Ford is writing about the content of novels as works of literary art. So why do literary works have this ethical feature of helping us to find plausibility in our lives rather than, say, the content of biographies or documentaries or soap operas? In the classical tradition expressed by Aquinas, it’s because artworks contain qualities of wholeness, harmony and radiance. These qualities provide a sense of unity which pervades a variety or richness of material and gives the work a certain indefinable attraction or radiance. James Joyce referred to the significance of these qualities in A Portrait of the Artist as a Young Man. Seamus Heaney also referred to them in response to a question put to him in interviews he gave to Denis O’ Driscoll, interviews which were published in the book Stepping Stones. These traditional qualities underwent re-formulation in the modernist period. Instead of traditional harmony, qualities such as dissonance, disjuncture, and verbal flow and verbal play featured in works. But they are not presented at random; they are formed in an arrangement that comprises a new kind of more complex unity in keeping with the modernist sensibility.  In literature, Joyce’s Ulysses and Beckett’s plays have such qualities.
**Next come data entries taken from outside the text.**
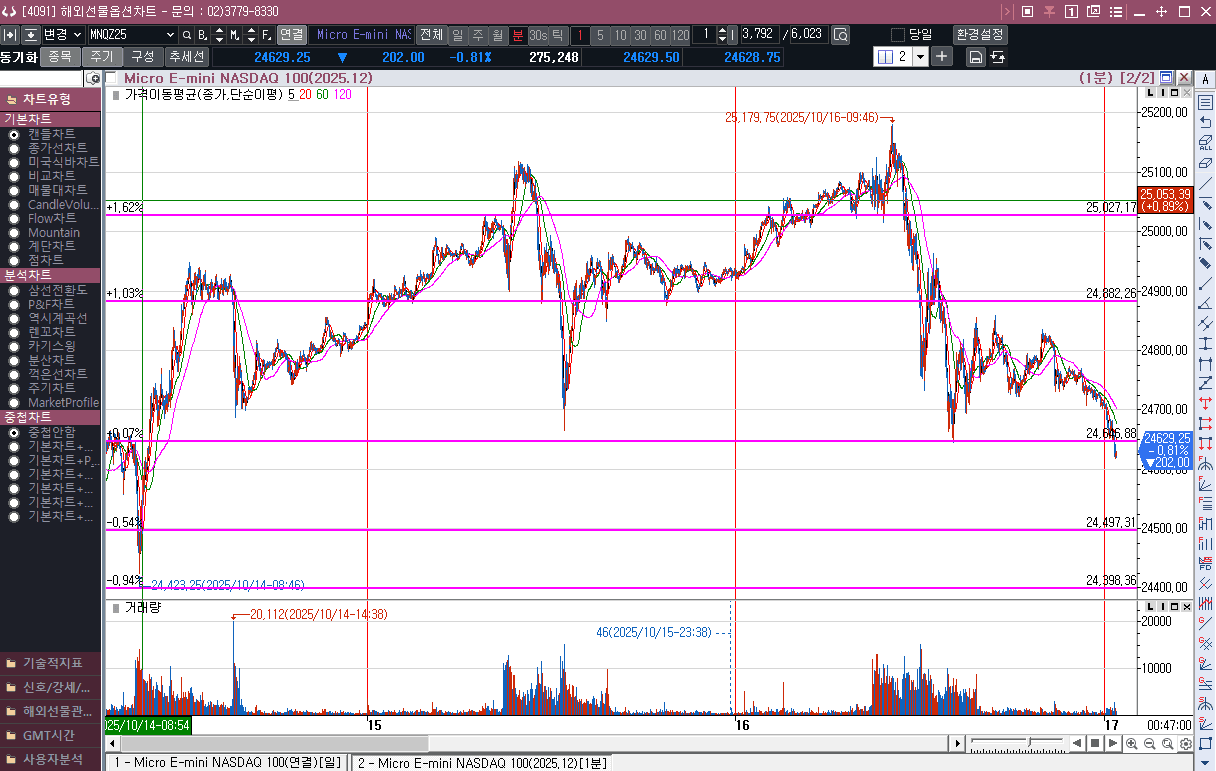1216x771 pixels.
Task: Open the chart split count dropdown
Action: point(920,57)
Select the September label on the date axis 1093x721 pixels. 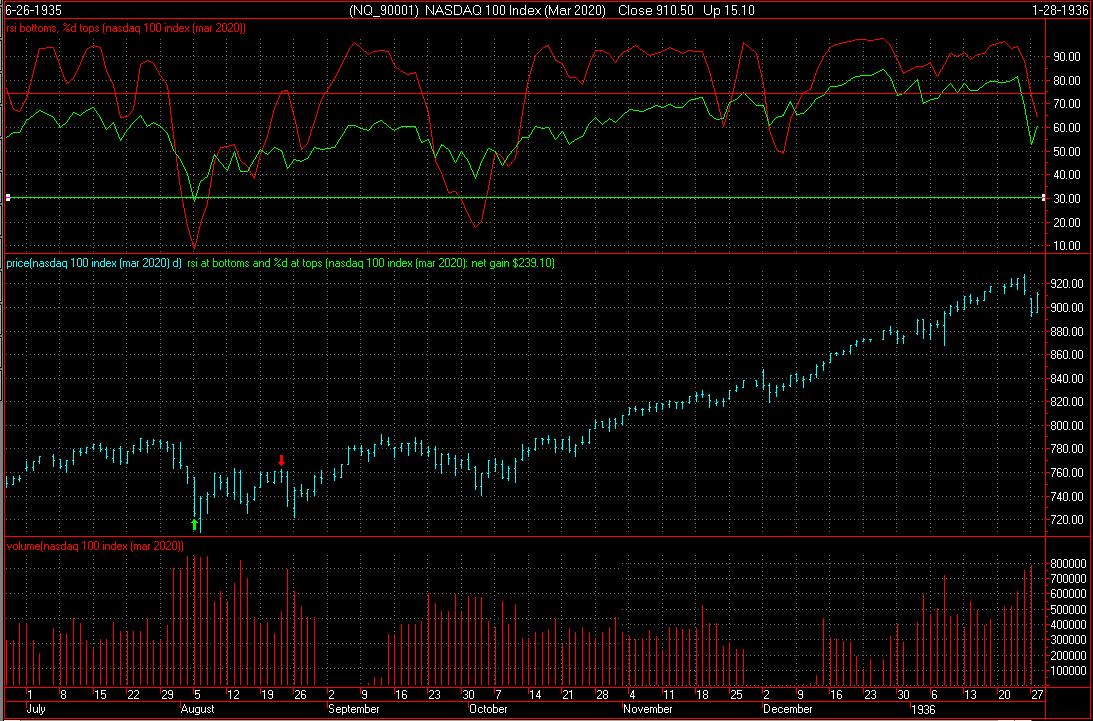click(354, 709)
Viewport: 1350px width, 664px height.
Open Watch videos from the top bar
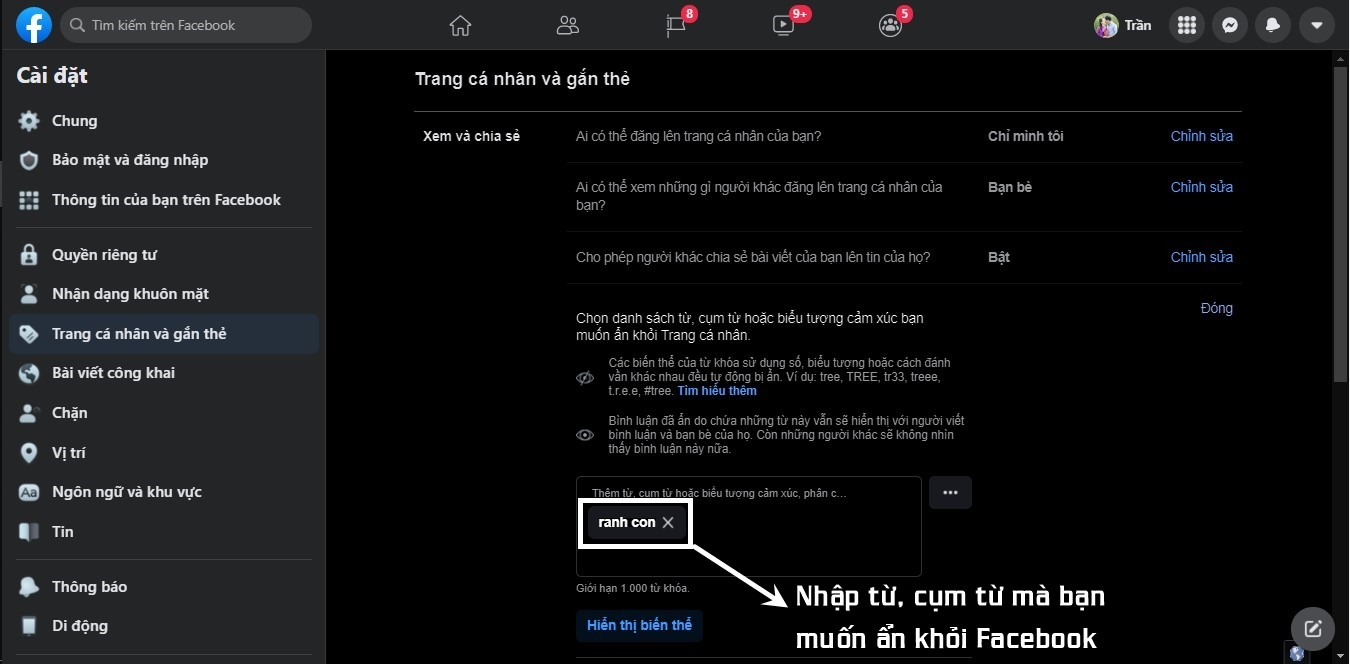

Such qualities are especially evident in contemporary classical music, in the works of John Cage and Philip Glass for example. The move in poetry from rhyme and metre to free verse marked an early shift to an new kind of harmony more adequate to the reality of how the poet feels his or her experience.

Aesthetic qualities give artworks their unique form and make them meaningful in a way that is lacking in other accounts of people’s lives. This is not to say that the biography of a good man, such as Nelson Mandela, or the storyline in a soap opera, can’t be ethically instructive or influential for how we might live. Clearly they can be. But the artistic form offers a deeper, more realistic and more intense appreciation of other people’s experiences in relation to our own than other written forms. In the case of literary fiction in particular we also experience a person’s life as if from within their feelings, thoughts and conscience. This brings it right inside ourselves in how we relate to our own feelings, thoughts and conscience.